+++ DATASET EXCERPTS

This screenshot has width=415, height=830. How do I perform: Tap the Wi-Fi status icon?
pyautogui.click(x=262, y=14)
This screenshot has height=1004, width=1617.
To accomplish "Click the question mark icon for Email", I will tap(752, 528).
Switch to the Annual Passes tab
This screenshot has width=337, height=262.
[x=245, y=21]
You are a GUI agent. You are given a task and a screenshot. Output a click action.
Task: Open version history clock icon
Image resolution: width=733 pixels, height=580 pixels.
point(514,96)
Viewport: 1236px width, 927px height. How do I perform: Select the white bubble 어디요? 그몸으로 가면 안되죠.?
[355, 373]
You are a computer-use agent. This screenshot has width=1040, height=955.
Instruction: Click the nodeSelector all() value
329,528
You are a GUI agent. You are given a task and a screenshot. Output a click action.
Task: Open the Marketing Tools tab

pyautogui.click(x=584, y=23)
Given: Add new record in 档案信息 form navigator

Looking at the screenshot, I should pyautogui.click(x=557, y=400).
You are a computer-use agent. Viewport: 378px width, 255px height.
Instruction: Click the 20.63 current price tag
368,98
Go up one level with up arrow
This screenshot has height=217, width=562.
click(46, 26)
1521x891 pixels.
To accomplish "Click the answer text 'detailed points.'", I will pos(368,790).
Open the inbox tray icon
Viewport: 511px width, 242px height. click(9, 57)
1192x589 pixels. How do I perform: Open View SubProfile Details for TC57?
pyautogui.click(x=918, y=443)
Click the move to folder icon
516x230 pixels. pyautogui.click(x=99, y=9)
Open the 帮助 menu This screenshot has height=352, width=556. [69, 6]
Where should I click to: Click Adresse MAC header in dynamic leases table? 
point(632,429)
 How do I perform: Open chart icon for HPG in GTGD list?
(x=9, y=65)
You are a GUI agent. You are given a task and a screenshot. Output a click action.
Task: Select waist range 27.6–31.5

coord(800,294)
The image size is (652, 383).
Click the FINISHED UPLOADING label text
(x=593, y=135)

++++++

» TRY IT: Your answer must be the lines from the one that contains "Instruction: Click the 20.63" through the last line of the entries above, copied exactly, with no other lines.

» ANSWER SPACE:
Instruction: Click the 20.63 current price tag
368,98
Go up one level with up arrow
This screenshot has height=217, width=562.
click(46, 26)
1521x891 pixels.
To accomplish "Click the answer text 'detailed points.'", I will pos(368,790).
Open the inbox tray icon
Viewport: 511px width, 242px height. click(9, 57)
1192x589 pixels. How do I perform: Open View SubProfile Details for TC57?
pyautogui.click(x=918, y=443)
Click the move to folder icon
516x230 pixels. pyautogui.click(x=99, y=9)
Open the 帮助 menu This screenshot has height=352, width=556. [69, 6]
Where should I click to: Click Adresse MAC header in dynamic leases table? 
point(632,429)
 How do I perform: Open chart icon for HPG in GTGD list?
(x=9, y=65)
You are a GUI agent. You are given a task and a screenshot. Output a click action.
Task: Select waist range 27.6–31.5

coord(800,294)
The image size is (652, 383).
Click the FINISHED UPLOADING label text
(x=593, y=135)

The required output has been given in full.